= Beginning of Section =
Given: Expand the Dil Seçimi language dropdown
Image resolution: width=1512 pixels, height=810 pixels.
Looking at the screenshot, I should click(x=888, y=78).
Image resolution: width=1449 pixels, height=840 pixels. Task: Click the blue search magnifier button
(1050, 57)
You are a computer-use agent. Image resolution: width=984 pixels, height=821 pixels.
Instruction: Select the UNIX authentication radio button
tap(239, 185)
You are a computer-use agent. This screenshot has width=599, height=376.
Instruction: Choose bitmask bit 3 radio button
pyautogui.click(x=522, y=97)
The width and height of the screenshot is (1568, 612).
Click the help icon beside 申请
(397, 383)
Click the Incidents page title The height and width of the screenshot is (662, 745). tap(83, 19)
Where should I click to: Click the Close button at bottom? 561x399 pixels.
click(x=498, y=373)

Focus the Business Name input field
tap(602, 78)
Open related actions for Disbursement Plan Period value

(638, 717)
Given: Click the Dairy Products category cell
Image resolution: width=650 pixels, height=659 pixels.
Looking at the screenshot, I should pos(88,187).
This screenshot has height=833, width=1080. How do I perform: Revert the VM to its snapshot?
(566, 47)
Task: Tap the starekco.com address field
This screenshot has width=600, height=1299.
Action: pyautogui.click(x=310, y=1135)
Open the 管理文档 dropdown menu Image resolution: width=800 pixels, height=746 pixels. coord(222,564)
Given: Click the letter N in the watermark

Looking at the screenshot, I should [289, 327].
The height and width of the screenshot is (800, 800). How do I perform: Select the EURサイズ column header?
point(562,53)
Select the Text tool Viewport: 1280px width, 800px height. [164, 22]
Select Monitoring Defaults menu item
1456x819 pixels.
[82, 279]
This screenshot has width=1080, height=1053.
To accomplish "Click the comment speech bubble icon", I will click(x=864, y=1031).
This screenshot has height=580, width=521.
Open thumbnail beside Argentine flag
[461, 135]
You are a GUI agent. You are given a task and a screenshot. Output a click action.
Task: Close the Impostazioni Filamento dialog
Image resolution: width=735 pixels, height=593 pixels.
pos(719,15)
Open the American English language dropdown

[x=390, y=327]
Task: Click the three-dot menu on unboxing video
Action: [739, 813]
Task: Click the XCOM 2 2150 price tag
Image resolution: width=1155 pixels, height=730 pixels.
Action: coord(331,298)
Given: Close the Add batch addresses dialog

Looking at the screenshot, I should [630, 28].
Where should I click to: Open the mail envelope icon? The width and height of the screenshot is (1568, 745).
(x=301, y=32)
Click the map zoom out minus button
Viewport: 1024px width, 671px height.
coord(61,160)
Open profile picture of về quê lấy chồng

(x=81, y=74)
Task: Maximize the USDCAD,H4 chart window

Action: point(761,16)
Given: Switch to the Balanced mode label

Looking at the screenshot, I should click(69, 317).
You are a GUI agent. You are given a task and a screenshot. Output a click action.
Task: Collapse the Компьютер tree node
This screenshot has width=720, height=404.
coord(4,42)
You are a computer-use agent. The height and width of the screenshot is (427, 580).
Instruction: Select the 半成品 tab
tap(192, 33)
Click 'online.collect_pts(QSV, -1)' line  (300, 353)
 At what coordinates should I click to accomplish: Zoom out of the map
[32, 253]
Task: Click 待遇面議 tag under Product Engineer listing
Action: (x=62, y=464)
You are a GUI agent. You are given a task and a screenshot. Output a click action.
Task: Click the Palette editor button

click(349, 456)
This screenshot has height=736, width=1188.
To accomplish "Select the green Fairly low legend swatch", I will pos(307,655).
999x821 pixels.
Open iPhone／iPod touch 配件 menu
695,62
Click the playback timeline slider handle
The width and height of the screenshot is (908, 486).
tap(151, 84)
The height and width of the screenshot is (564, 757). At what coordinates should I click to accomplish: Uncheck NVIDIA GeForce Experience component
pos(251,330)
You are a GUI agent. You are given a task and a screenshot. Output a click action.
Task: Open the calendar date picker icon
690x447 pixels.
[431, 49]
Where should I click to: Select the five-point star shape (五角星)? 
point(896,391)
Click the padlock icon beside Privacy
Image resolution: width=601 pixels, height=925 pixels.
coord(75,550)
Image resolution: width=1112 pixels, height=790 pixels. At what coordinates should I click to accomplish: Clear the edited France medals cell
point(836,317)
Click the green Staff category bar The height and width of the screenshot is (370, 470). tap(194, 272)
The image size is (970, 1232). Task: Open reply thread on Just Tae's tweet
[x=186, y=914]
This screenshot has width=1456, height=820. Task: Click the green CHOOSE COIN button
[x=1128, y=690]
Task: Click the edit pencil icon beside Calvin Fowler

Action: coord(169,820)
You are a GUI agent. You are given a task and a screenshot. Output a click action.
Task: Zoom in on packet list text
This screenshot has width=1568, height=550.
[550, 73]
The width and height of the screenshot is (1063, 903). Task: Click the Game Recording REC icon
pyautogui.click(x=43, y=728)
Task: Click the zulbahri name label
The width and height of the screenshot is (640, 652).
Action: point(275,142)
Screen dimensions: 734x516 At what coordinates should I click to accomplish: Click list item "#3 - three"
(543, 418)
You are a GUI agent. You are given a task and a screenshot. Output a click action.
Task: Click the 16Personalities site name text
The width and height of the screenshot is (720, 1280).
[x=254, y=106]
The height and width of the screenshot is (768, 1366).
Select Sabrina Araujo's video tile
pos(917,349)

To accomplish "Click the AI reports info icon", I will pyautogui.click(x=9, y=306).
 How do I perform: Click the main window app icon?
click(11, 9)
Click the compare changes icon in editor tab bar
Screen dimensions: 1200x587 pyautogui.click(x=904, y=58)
= End of Section =
◆ WHAT TO PRODUCE ◆
From the entries above, copy each line holding "computer".

◆ RESPONSE BOX ◆
You are a computer-use agent. Image resolution: width=984 pixels, height=821 pixels.
You are a computer-use agent. This screenshot has width=599, height=376.
You are a computer-use agent. The height and width of the screenshot is (427, 580).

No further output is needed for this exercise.